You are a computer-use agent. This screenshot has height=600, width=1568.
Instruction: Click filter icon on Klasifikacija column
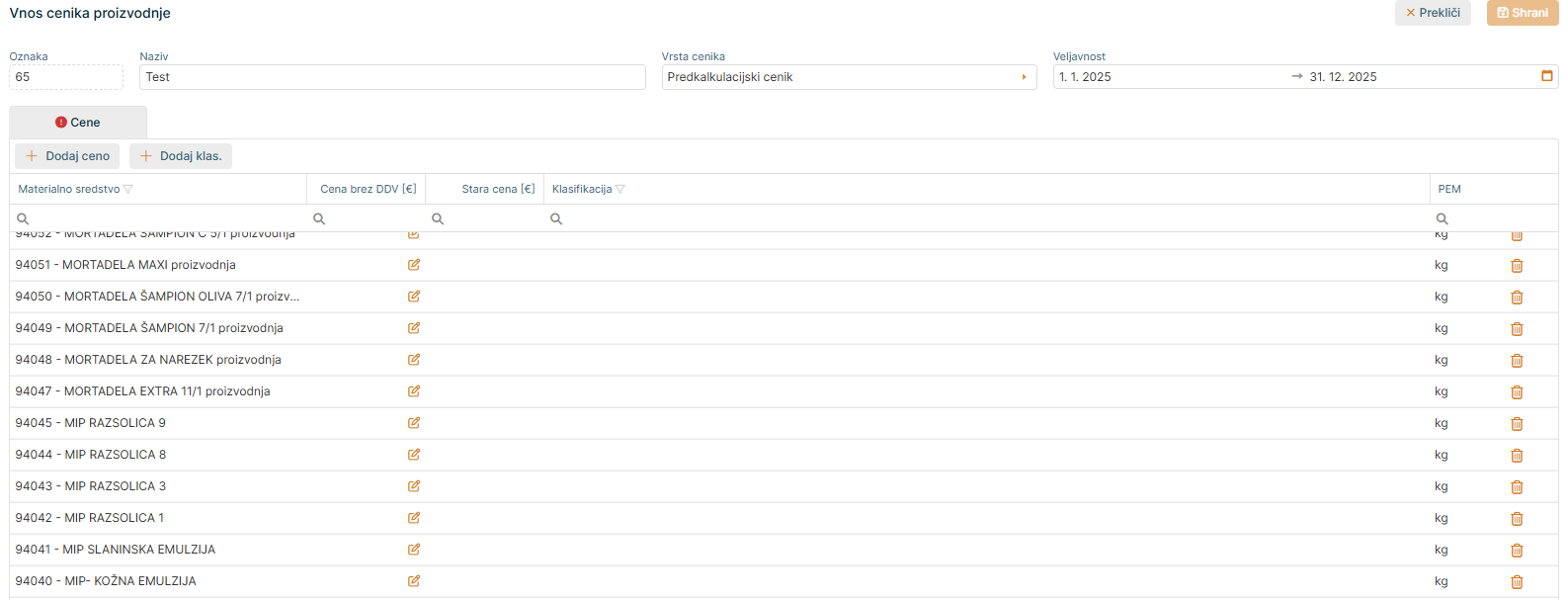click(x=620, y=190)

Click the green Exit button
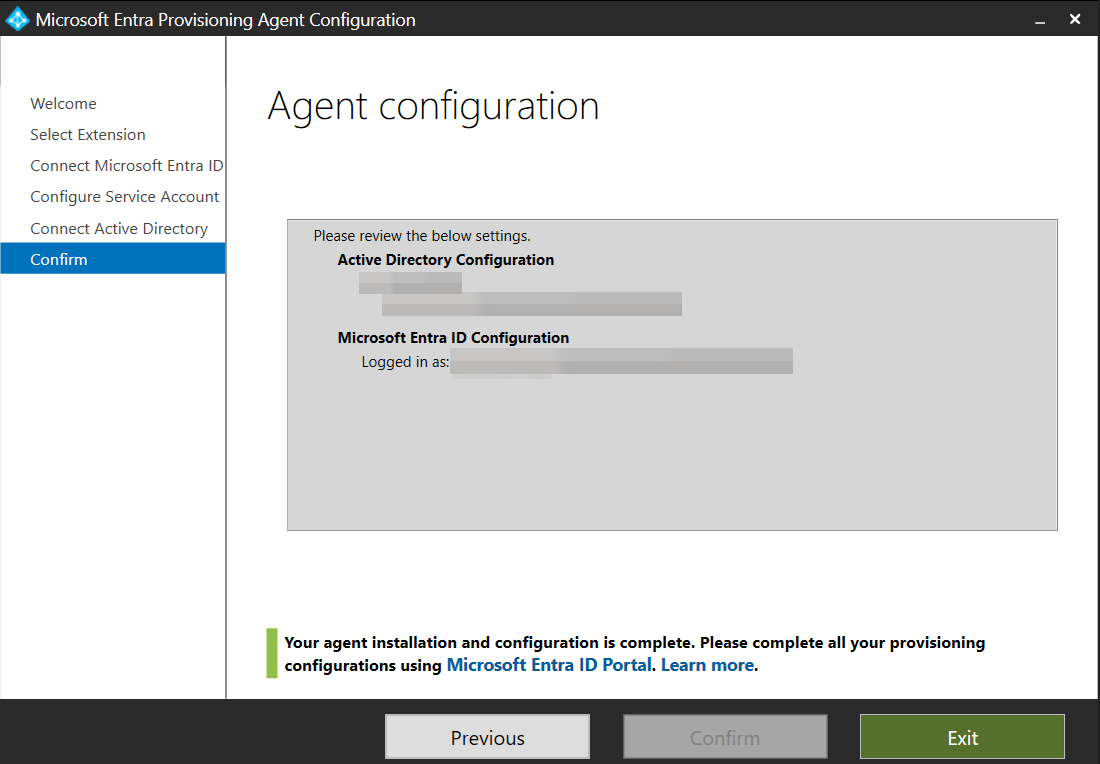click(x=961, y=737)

# # # # #

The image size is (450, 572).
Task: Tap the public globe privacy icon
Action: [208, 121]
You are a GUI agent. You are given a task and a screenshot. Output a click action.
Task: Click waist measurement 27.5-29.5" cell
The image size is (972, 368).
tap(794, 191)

# # # # #

(What is expected): Within the data above, find the lines that contain the word "agent" and copy each of them.

(Exercise response):
You are a computer-use agent. This screenshot has height=600, width=1568.
You are a GUI agent. You are given a task and a screenshot. Output a click action.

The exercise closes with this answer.